>>What Losing or Winning Means to PF and
UPND<<
By
Nyalubinge Ngwende
Opposition
United Party for National Development (UPND) presidential candidate Hakainde
Hichilema may be the happiest to win an election on January 20, 2015, but
turnout to be the most disappointed if he were to lose this time around.
He
may still endure the pain because he has lost before and lost nothing in his
livelihood. He can still milk his cows and sit on many boardroom meetings to
make business decisions and see for once that maybe it was not meant for him to
be President of this Great Nation.
But
the UPND stewards might push for his standing down this time if he loses it. He
will have to contend with the impatience of his aging MPs being in opposition
almost for eternity and that of the younger MPs who feel they can command more
respect and support more than what HH may have been managing. UPND will be
tested for its real character.
Will
it be Gary Kombo or Cornelius Mweetwa to lead the 'OUST HH' crusade? Or will
they count the votes and see the small margin as something that could be closed
and crossed in 2016 when Zambia goes to the proper election next year, 2016?
These
are things that should be sitting on the side of the confidence that UPND has
about winning this election and the fear of losing it.
Coming
to the ruling Patriotic Front (PF) and its candidate Edgar Lungu.
If
Lungu wins, he will pray to heaven for what God can do and be happy to be the
sixth President. But if he were to lose, which is also possible, I fear he may
lose everything, including his PF friends.
I
do not know if he will practice law anymore and still get the comfort he has
enjoyed especially after being double minister and acting President.
On
the other hand PF is a party that would find it difficult to stick together
after losing. It has been in government for only a short time and exhibited the
most potency for self-destruction or call it implosion.
The
solace is that PF has been tested on this one, I mean confusion. But it has
emerged shaky, exhausted from the near-sink but still rowing the boat and we do
not know what has seemed to keep it together. Is it that it is a political
party in power? Can they stand the confusion in opposition when there will be
no longer anything to stick around for, something like ministerial positions
and other favors that moths find in the closet of the rich?
Will
those people who did not want Lungu to ascend to PF party presidency and claim
a much contested candidature for presidency approve of his continuing at the
helm. Will they not go all out and tell him "WE TOLD YOU SO".
It
is not easy to come out of a collapsed building, wounded and stay strong to
retrieve some hope and valuable remnants, but only to be hit by another triple
after-shock, and still stand again. PF came out of a serious succession infighting
that has seen the party divided, with some people who were friends no longer
embracing.
Will
Mulenga Sata allow his late father's making-of-a-party just vanish in oblivion?

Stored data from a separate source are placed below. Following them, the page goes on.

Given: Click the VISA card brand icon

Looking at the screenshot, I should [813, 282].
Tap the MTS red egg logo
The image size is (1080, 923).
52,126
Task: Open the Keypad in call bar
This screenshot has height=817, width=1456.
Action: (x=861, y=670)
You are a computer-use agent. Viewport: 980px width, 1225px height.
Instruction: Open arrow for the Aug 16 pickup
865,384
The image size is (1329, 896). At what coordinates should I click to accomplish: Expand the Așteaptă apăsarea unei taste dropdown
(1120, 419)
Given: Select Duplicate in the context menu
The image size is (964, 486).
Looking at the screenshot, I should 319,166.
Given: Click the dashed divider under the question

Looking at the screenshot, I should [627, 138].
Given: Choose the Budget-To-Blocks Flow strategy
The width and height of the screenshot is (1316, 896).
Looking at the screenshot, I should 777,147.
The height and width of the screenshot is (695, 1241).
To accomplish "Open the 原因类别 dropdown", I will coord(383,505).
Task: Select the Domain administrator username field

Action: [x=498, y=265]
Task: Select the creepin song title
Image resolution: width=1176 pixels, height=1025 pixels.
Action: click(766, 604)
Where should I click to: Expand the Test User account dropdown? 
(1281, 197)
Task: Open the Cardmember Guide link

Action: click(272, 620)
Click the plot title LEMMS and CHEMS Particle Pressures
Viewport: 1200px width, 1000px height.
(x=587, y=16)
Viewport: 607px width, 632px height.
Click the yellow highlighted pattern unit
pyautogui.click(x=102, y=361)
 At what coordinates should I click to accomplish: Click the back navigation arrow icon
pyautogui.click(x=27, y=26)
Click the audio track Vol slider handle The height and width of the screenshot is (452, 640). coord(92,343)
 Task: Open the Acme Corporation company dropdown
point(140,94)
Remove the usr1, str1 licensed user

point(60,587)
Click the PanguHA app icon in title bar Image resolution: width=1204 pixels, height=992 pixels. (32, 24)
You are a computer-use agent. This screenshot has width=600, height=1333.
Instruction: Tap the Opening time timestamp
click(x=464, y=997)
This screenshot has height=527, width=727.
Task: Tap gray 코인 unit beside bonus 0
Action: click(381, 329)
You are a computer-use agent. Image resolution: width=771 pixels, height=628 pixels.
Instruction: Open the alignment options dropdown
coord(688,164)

Sylvia Masebo has been itching and Miles Sampa still does not believe that
Lungu got the candidature by digging it deep out of his nails.
Then
there is the Rainbow party in which Wynter Kabimba is a surrogate leader
waiting as a vulture to consume PF disgruntles who may be led by Masebo or
Sampa who are cooling waiting for their parliamentary term to end and decide
the direction of things.
These
are things that Lungu and his team must be ruminating over as they run this
campaign that has been short of resources and seemingly a number of breakdowns
which the campaign team has vehemently refuted.
I
have left out the Movement for Multiparty Democracy (MMD) Nevers Mumba because
all its members have chosen to sell their souls to either UPND’s Hakainde
(no-middle-name) Hichilema or PF’ Edgar Chagwa Lungu. MMD’s Mumba is really
running without the full support of his party members.